▸ DESCRIPTION OF THE TASK:
Copy the data word for word, from the line containing "The width and height of the screenshot is (1871, 1053)." through the line containing "(x=483, y=142)", inclusive.

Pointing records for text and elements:
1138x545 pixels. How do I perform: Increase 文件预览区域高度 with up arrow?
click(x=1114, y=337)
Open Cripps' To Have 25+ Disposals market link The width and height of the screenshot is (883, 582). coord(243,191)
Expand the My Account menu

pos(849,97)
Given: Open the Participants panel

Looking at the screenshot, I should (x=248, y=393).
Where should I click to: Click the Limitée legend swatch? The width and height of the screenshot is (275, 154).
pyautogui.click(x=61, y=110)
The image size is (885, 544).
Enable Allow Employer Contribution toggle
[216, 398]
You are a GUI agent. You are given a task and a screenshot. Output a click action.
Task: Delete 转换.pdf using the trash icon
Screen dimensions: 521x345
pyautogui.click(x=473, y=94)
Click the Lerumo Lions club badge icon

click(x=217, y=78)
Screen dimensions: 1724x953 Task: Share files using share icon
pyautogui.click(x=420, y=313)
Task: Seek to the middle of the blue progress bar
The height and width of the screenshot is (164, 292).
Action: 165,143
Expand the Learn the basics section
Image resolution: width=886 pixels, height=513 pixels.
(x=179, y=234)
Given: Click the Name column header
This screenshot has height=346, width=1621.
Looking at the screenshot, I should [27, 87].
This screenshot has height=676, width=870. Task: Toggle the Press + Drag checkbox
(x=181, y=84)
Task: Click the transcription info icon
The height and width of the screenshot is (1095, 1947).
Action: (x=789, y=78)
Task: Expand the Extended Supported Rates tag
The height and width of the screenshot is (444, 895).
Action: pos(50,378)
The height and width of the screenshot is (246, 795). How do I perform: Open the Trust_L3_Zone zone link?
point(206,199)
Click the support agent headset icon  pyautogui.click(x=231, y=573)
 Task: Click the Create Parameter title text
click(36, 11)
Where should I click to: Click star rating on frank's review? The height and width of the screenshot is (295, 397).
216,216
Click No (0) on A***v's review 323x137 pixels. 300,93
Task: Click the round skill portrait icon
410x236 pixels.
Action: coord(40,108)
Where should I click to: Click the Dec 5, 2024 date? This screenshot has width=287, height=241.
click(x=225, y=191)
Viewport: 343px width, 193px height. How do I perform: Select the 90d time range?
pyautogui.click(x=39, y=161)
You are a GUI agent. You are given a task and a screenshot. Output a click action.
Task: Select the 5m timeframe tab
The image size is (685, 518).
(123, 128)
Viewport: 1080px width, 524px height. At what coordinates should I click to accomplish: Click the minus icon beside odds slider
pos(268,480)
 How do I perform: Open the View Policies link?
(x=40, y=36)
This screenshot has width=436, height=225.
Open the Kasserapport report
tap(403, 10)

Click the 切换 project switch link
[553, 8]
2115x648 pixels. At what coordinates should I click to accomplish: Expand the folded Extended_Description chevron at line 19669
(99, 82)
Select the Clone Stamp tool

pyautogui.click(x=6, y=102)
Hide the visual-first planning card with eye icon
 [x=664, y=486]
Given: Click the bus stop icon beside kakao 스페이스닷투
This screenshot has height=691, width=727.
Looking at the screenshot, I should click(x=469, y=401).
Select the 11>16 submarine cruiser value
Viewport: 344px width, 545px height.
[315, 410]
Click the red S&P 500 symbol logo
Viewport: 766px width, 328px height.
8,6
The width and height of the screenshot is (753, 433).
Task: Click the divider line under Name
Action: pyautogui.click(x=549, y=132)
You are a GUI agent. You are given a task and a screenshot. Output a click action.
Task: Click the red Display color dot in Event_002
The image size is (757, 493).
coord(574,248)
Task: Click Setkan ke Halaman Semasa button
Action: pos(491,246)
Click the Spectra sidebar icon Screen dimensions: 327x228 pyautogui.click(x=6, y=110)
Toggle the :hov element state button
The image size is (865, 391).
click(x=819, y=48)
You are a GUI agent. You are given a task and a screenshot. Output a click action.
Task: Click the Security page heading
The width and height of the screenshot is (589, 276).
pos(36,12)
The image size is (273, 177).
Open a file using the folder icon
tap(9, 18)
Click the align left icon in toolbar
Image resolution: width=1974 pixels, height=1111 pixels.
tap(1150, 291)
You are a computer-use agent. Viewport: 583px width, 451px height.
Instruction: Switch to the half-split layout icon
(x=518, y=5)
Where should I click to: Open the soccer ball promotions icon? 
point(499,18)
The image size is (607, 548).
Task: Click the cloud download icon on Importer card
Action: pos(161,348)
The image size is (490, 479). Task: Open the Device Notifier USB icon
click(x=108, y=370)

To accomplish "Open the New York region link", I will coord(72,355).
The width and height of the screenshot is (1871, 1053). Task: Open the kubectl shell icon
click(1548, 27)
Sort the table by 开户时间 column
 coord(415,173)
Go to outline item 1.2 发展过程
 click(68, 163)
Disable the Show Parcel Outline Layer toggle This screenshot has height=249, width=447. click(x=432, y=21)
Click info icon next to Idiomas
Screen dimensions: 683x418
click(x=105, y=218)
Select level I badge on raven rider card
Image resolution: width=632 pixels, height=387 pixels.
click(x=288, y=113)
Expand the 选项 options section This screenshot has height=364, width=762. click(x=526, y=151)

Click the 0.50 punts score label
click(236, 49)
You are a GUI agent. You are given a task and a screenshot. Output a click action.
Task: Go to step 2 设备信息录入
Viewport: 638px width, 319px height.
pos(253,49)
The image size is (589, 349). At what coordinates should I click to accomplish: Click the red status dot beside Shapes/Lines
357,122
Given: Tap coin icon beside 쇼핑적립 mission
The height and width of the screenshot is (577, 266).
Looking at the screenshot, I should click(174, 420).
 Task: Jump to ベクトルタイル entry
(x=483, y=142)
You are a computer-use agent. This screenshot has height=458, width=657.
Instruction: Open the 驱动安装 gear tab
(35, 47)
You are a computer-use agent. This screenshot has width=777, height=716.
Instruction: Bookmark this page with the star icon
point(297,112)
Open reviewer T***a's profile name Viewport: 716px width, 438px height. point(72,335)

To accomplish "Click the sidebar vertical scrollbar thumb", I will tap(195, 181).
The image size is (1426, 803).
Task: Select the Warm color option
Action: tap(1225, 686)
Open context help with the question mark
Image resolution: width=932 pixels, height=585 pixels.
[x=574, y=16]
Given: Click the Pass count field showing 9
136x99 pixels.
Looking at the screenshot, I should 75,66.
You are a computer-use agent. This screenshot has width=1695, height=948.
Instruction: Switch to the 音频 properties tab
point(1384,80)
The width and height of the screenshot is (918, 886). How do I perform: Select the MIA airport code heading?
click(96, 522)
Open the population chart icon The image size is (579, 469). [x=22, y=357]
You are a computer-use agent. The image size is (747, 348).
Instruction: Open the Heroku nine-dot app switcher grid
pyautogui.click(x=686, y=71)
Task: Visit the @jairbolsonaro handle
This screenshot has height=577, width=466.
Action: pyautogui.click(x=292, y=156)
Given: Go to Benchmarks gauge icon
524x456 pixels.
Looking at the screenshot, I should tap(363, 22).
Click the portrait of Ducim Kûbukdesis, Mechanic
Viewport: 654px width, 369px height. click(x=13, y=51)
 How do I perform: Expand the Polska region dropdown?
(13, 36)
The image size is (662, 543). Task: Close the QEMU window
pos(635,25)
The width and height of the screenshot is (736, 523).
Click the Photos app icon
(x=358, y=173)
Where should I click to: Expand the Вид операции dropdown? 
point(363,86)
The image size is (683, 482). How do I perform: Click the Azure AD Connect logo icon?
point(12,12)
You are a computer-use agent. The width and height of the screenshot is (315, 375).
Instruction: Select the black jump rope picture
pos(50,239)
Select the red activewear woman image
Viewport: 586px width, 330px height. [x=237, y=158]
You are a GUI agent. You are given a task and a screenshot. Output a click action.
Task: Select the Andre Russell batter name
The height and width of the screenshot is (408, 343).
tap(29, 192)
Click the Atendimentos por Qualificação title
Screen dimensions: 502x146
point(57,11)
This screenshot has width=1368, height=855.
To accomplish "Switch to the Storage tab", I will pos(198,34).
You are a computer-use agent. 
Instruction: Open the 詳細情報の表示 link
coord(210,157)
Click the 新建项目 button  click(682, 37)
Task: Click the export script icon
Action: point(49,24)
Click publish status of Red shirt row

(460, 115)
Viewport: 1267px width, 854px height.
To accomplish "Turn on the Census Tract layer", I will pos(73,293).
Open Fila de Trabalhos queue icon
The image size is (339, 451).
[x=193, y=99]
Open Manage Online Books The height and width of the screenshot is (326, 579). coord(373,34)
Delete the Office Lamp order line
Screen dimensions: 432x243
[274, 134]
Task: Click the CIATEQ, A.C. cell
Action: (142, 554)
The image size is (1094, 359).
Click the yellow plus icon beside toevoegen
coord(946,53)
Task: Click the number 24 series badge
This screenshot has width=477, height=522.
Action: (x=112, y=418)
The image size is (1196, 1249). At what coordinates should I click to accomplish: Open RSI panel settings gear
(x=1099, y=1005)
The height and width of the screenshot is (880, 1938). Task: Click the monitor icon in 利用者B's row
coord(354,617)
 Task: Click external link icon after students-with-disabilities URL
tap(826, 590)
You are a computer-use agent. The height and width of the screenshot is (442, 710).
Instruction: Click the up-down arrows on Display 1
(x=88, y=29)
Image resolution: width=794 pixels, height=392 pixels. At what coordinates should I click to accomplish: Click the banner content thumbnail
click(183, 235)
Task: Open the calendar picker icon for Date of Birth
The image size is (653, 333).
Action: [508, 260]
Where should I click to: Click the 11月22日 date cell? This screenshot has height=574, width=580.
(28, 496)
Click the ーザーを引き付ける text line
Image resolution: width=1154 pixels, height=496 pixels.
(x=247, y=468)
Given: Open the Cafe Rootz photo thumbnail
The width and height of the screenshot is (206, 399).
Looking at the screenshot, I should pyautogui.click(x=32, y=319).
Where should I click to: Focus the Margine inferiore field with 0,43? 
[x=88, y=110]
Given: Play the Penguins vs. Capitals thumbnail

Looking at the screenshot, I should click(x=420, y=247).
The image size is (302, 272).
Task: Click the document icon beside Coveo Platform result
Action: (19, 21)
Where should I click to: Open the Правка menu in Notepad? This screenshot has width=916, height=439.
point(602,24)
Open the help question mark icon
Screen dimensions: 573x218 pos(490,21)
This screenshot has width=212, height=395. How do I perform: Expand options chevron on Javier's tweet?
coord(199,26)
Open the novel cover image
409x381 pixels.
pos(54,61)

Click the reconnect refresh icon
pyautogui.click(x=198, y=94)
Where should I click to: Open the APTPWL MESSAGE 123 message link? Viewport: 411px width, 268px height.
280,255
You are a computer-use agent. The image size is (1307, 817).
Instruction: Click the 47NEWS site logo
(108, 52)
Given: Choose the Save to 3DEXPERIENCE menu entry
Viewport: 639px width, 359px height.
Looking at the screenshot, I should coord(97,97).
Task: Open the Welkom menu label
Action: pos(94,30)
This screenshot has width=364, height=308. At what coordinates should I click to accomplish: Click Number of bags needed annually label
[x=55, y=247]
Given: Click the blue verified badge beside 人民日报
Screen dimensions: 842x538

▸ ANSWER TO THE EXERCISE:
The width and height of the screenshot is (1871, 1053). Task: Open the kubectl shell icon
click(1548, 27)
Sort the table by 开户时间 column
 coord(415,173)
Go to outline item 1.2 发展过程
 click(68, 163)
Disable the Show Parcel Outline Layer toggle This screenshot has height=249, width=447. click(x=432, y=21)
Click info icon next to Idiomas
Screen dimensions: 683x418
click(x=105, y=218)
Select level I badge on raven rider card
Image resolution: width=632 pixels, height=387 pixels.
click(x=288, y=113)
Expand the 选项 options section This screenshot has height=364, width=762. click(x=526, y=151)

Click the 0.50 punts score label
click(236, 49)
You are a GUI agent. You are given a task and a screenshot. Output a click action.
Task: Go to step 2 设备信息录入
Viewport: 638px width, 319px height.
pos(253,49)
The image size is (589, 349). At what coordinates should I click to accomplish: Click the red status dot beside Shapes/Lines
357,122
Given: Tap coin icon beside 쇼핑적립 mission
The height and width of the screenshot is (577, 266).
Looking at the screenshot, I should click(174, 420).
 Task: Jump to ベクトルタイル entry
(x=483, y=142)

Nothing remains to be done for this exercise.